(PROBLEM): Rewrite the stretch of lines from the one containing "What do you" through the end of the lines below as a numbered list, skipping blank lines. Leave the pictures out of your answer.

───

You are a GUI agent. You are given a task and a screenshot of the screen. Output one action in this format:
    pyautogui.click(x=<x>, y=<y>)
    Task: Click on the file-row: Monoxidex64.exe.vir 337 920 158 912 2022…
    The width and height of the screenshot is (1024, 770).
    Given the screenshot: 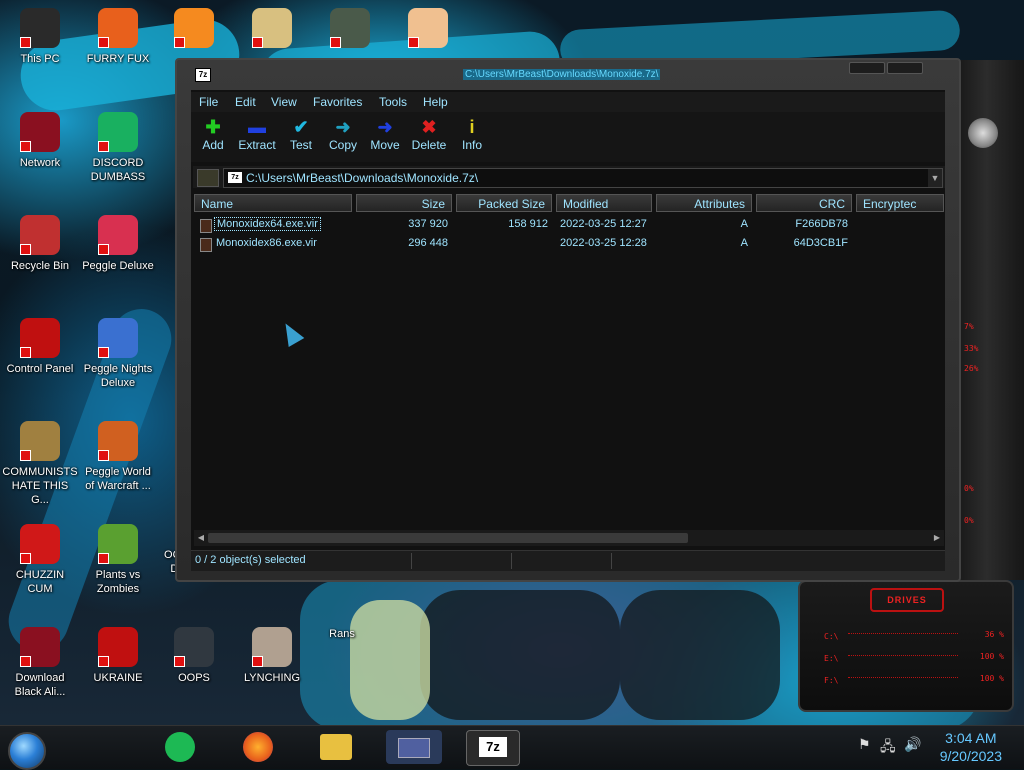 What is the action you would take?
    pyautogui.click(x=569, y=225)
    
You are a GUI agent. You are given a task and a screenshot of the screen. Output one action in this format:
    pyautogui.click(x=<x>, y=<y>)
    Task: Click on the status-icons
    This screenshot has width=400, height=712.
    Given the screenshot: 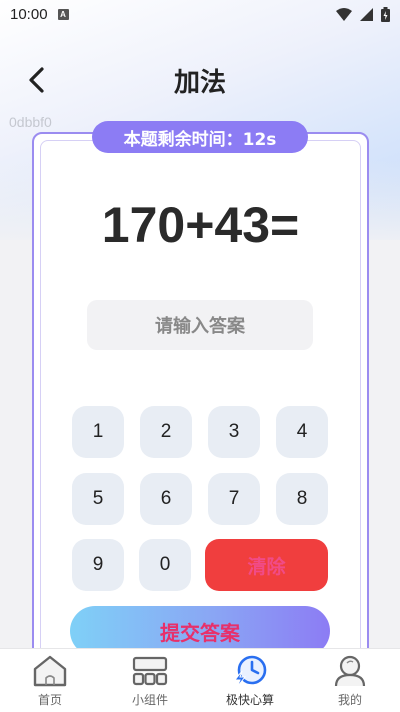 What is the action you would take?
    pyautogui.click(x=363, y=14)
    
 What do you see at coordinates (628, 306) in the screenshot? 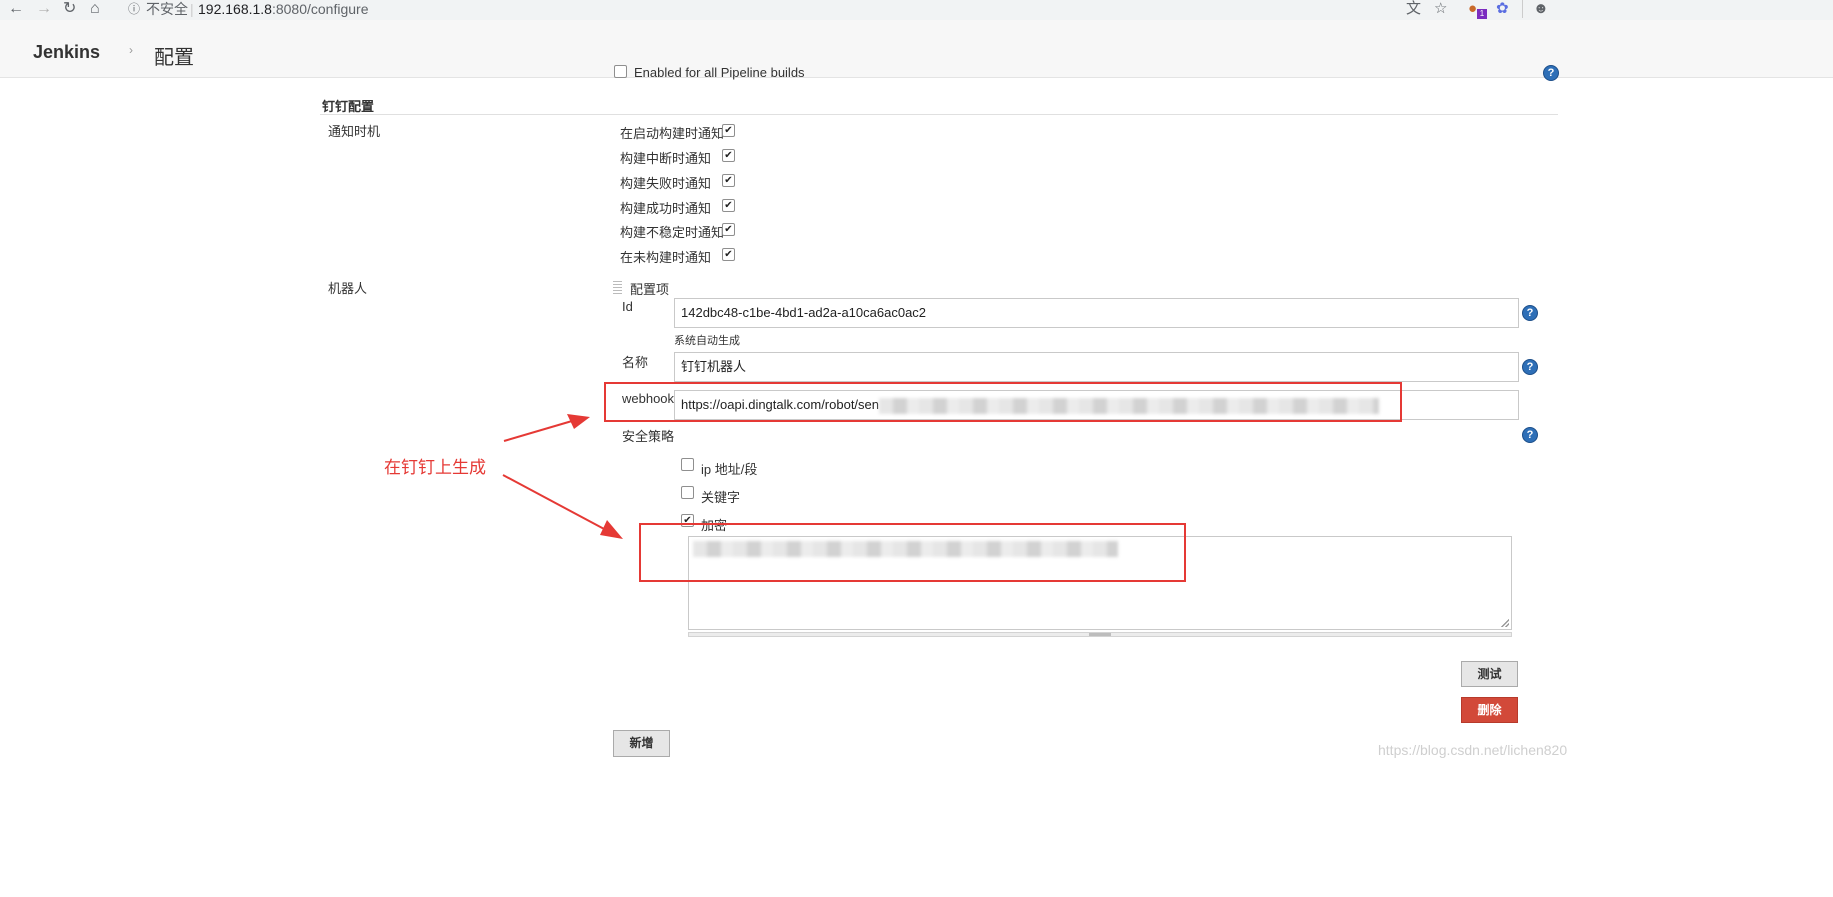
I see `id-label: Id` at bounding box center [628, 306].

───

(TASK SOLUTION):
1.  What do you see at coordinates (628, 306) in the screenshot? 
2. I see `id-label: Id` at bounding box center [628, 306].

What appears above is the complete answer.